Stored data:

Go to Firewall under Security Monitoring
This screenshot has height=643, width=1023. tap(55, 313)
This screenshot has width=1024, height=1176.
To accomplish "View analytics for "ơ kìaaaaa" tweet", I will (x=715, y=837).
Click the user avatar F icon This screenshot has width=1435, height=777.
---
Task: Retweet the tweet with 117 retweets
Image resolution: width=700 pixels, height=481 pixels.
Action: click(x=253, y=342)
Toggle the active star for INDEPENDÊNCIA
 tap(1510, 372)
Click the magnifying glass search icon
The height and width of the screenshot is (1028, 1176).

§ Given exercise: Find every row above that contains the word "screenshot" and copy each of those rows in full. Treat uppercase and lowercase as different.

§ Exercise response:
This screenshot has height=643, width=1023. tap(55, 313)
This screenshot has width=1024, height=1176.
Click the user avatar F icon This screenshot has width=1435, height=777.
The height and width of the screenshot is (1028, 1176).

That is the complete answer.